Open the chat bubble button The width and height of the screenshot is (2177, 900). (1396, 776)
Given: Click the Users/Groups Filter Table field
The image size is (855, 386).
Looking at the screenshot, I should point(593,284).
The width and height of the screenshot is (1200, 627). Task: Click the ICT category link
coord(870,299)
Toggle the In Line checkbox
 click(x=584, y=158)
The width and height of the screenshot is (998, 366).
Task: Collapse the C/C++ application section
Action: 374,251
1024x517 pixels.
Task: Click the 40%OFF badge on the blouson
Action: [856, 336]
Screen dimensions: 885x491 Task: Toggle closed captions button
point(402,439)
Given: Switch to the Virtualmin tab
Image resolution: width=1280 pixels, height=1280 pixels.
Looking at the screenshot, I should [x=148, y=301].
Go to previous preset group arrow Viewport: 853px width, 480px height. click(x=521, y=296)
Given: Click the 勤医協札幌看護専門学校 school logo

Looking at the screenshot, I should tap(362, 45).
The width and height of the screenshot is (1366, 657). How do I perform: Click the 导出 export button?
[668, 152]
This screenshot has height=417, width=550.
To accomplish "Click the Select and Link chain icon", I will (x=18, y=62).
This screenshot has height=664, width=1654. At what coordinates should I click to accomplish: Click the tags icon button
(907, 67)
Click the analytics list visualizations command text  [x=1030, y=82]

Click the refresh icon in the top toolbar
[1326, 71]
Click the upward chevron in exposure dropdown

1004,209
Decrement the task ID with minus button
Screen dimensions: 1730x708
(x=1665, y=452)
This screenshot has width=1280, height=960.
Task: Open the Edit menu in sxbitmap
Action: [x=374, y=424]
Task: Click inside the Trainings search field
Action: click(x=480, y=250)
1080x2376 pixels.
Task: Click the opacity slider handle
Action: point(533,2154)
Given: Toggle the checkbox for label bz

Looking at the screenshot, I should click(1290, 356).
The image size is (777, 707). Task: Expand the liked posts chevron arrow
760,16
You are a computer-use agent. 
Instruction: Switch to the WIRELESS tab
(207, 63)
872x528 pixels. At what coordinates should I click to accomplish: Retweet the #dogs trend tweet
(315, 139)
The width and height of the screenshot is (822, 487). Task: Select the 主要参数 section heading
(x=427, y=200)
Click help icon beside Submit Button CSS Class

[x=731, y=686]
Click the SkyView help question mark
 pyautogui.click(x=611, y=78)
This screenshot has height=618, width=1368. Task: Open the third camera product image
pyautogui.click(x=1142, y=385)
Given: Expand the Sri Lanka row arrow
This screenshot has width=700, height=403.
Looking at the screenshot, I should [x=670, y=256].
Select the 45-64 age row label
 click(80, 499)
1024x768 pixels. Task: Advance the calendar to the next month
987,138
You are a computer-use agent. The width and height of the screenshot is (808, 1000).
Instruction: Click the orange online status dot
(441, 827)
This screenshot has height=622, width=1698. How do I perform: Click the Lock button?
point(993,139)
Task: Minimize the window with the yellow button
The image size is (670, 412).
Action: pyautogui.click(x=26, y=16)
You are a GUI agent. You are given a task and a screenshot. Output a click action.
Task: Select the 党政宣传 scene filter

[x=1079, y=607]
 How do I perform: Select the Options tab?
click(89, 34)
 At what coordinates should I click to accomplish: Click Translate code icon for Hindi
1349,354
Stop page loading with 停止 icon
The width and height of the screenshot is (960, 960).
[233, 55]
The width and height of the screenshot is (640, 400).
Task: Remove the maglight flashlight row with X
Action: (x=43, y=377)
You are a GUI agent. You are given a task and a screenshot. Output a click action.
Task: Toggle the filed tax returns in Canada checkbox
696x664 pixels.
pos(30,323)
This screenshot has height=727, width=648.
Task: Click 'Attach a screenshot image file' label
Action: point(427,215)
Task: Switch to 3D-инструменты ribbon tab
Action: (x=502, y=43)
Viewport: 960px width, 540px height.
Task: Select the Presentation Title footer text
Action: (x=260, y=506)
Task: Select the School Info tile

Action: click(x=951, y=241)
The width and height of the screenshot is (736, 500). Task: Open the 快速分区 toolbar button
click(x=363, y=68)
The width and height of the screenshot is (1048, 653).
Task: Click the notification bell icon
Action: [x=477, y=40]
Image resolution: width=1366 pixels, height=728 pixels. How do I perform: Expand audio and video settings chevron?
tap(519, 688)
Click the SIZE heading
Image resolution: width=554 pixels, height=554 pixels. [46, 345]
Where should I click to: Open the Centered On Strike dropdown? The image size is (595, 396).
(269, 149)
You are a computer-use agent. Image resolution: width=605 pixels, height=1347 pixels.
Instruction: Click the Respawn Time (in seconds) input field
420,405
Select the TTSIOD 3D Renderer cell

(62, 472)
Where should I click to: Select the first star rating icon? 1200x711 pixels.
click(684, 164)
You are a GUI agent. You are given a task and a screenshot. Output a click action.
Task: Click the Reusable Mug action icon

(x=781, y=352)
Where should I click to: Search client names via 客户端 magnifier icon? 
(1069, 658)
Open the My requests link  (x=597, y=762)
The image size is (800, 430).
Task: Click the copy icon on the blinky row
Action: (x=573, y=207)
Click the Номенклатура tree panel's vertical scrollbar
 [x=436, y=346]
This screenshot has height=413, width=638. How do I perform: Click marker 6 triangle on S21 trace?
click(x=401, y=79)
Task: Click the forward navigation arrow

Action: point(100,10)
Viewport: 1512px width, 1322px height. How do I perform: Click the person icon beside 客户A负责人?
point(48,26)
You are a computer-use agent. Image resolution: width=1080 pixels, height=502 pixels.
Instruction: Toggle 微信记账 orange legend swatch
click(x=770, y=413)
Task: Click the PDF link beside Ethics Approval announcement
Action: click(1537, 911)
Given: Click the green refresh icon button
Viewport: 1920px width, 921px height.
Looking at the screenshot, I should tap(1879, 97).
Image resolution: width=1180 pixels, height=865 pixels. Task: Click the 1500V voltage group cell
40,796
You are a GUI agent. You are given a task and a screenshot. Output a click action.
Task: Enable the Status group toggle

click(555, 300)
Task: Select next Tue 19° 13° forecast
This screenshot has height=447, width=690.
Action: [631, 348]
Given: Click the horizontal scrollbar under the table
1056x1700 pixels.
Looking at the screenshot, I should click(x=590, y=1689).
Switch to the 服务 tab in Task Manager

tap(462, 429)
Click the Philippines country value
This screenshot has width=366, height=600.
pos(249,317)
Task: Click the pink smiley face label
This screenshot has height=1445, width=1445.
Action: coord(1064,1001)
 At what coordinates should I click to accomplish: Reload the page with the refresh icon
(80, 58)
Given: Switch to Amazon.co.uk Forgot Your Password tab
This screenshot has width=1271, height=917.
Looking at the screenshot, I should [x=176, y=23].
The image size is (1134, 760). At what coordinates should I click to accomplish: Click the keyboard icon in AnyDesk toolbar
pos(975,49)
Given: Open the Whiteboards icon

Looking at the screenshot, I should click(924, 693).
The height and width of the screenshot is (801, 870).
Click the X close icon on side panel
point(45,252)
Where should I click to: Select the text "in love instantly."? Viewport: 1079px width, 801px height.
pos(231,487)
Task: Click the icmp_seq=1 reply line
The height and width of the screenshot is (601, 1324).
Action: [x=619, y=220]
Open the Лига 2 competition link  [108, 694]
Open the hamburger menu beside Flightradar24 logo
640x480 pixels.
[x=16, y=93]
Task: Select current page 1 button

━━━━━━━━━━

= PROBLEM DETAILS =
Type the entries out again so that they match exactly.

= EXPECTED OUTPUT =
Open the chat bubble button The width and height of the screenshot is (2177, 900). (1396, 776)
Given: Click the Users/Groups Filter Table field
The image size is (855, 386).
Looking at the screenshot, I should point(593,284).
The width and height of the screenshot is (1200, 627). Task: Click the ICT category link
coord(870,299)
Toggle the In Line checkbox
 click(x=584, y=158)
The width and height of the screenshot is (998, 366).
Task: Collapse the C/C++ application section
Action: 374,251
1024x517 pixels.
Task: Click the 40%OFF badge on the blouson
Action: [856, 336]
Screen dimensions: 885x491 Task: Toggle closed captions button
point(402,439)
Given: Switch to the Virtualmin tab
Image resolution: width=1280 pixels, height=1280 pixels.
Looking at the screenshot, I should [x=148, y=301].
Go to previous preset group arrow Viewport: 853px width, 480px height. click(x=521, y=296)
Given: Click the 勤医協札幌看護専門学校 school logo

Looking at the screenshot, I should tap(362, 45).
The width and height of the screenshot is (1366, 657). How do I perform: Click the 导出 export button?
[668, 152]
This screenshot has height=417, width=550.
To accomplish "Click the Select and Link chain icon", I will (x=18, y=62).
This screenshot has height=664, width=1654. At what coordinates should I click to accomplish: Click the tags icon button
(907, 67)
Click the analytics list visualizations command text  [x=1030, y=82]

Click the refresh icon in the top toolbar
[1326, 71]
Click the upward chevron in exposure dropdown

1004,209
Decrement the task ID with minus button
Screen dimensions: 1730x708
(x=1665, y=452)
This screenshot has width=1280, height=960.
Task: Open the Edit menu in sxbitmap
Action: [x=374, y=424]
Task: Click inside the Trainings search field
Action: click(x=480, y=250)
1080x2376 pixels.
Task: Click the opacity slider handle
Action: point(533,2154)
Given: Toggle the checkbox for label bz

Looking at the screenshot, I should click(1290, 356).
The image size is (777, 707). Task: Expand the liked posts chevron arrow
760,16
You are a computer-use agent. 
Instruction: Switch to the WIRELESS tab
(207, 63)
872x528 pixels. At what coordinates should I click to accomplish: Retweet the #dogs trend tweet
(315, 139)
The width and height of the screenshot is (822, 487). Task: Select the 主要参数 section heading
(x=427, y=200)
Click help icon beside Submit Button CSS Class

[x=731, y=686]
Click the SkyView help question mark
 pyautogui.click(x=611, y=78)
This screenshot has height=618, width=1368. Task: Open the third camera product image
pyautogui.click(x=1142, y=385)
Given: Expand the Sri Lanka row arrow
This screenshot has width=700, height=403.
Looking at the screenshot, I should [x=670, y=256].
Select the 45-64 age row label
 click(80, 499)
1024x768 pixels. Task: Advance the calendar to the next month
987,138
You are a computer-use agent. The width and height of the screenshot is (808, 1000).
Instruction: Click the orange online status dot
(441, 827)
This screenshot has height=622, width=1698. How do I perform: Click the Lock button?
point(993,139)
Task: Minimize the window with the yellow button
The image size is (670, 412).
Action: pyautogui.click(x=26, y=16)
You are a GUI agent. You are given a task and a screenshot. Output a click action.
Task: Select the 党政宣传 scene filter

[x=1079, y=607]
 How do I perform: Select the Options tab?
click(89, 34)
 At what coordinates should I click to accomplish: Click Translate code icon for Hindi
1349,354
Stop page loading with 停止 icon
The width and height of the screenshot is (960, 960).
[233, 55]
The width and height of the screenshot is (640, 400).
Task: Remove the maglight flashlight row with X
Action: (x=43, y=377)
You are a GUI agent. You are given a task and a screenshot. Output a click action.
Task: Toggle the filed tax returns in Canada checkbox
696x664 pixels.
pos(30,323)
This screenshot has height=727, width=648.
Task: Click 'Attach a screenshot image file' label
Action: point(427,215)
Task: Switch to 3D-инструменты ribbon tab
Action: (x=502, y=43)
Viewport: 960px width, 540px height.
Task: Select the Presentation Title footer text
Action: (x=260, y=506)
Task: Select the School Info tile

Action: click(x=951, y=241)
The width and height of the screenshot is (736, 500). Task: Open the 快速分区 toolbar button
click(x=363, y=68)
The width and height of the screenshot is (1048, 653).
Task: Click the notification bell icon
Action: [x=477, y=40]
Image resolution: width=1366 pixels, height=728 pixels. How do I perform: Expand audio and video settings chevron?
tap(519, 688)
Click the SIZE heading
Image resolution: width=554 pixels, height=554 pixels. [46, 345]
Where should I click to: Open the Centered On Strike dropdown? The image size is (595, 396).
(269, 149)
You are a computer-use agent. Image resolution: width=605 pixels, height=1347 pixels.
Instruction: Click the Respawn Time (in seconds) input field
420,405
Select the TTSIOD 3D Renderer cell

(62, 472)
Where should I click to: Select the first star rating icon? 1200x711 pixels.
click(684, 164)
You are a GUI agent. You are given a task and a screenshot. Output a click action.
Task: Click the Reusable Mug action icon

(x=781, y=352)
Where should I click to: Search client names via 客户端 magnifier icon? 
(1069, 658)
Open the My requests link  (x=597, y=762)
The image size is (800, 430).
Task: Click the copy icon on the blinky row
Action: (x=573, y=207)
Click the Номенклатура tree panel's vertical scrollbar
 [x=436, y=346]
This screenshot has height=413, width=638. How do I perform: Click marker 6 triangle on S21 trace?
click(x=401, y=79)
Task: Click the forward navigation arrow

Action: point(100,10)
Viewport: 1512px width, 1322px height. How do I perform: Click the person icon beside 客户A负责人?
point(48,26)
You are a computer-use agent. Image resolution: width=1080 pixels, height=502 pixels.
Instruction: Toggle 微信记账 orange legend swatch
click(x=770, y=413)
Task: Click the PDF link beside Ethics Approval announcement
Action: click(1537, 911)
Given: Click the green refresh icon button
Viewport: 1920px width, 921px height.
Looking at the screenshot, I should tap(1879, 97).
Image resolution: width=1180 pixels, height=865 pixels. Task: Click the 1500V voltage group cell
40,796
You are a GUI agent. You are given a task and a screenshot. Output a click action.
Task: Enable the Status group toggle

click(555, 300)
Task: Select next Tue 19° 13° forecast
This screenshot has height=447, width=690.
Action: [631, 348]
Given: Click the horizontal scrollbar under the table
1056x1700 pixels.
Looking at the screenshot, I should click(x=590, y=1689).
Switch to the 服务 tab in Task Manager

tap(462, 429)
Click the Philippines country value
This screenshot has width=366, height=600.
pos(249,317)
Task: Click the pink smiley face label
This screenshot has height=1445, width=1445.
Action: coord(1064,1001)
 At what coordinates should I click to accomplish: Reload the page with the refresh icon
(80, 58)
Given: Switch to Amazon.co.uk Forgot Your Password tab
This screenshot has width=1271, height=917.
Looking at the screenshot, I should [x=176, y=23].
The image size is (1134, 760). At what coordinates should I click to accomplish: Click the keyboard icon in AnyDesk toolbar
pos(975,49)
Given: Open the Whiteboards icon

Looking at the screenshot, I should click(924, 693).
The height and width of the screenshot is (801, 870).
Click the X close icon on side panel
point(45,252)
Where should I click to: Select the text "in love instantly."? Viewport: 1079px width, 801px height.
pos(231,487)
Task: Click the icmp_seq=1 reply line
The height and width of the screenshot is (601, 1324).
Action: [x=619, y=220]
Open the Лига 2 competition link  [108, 694]
Open the hamburger menu beside Flightradar24 logo
640x480 pixels.
[x=16, y=93]
Task: Select current page 1 button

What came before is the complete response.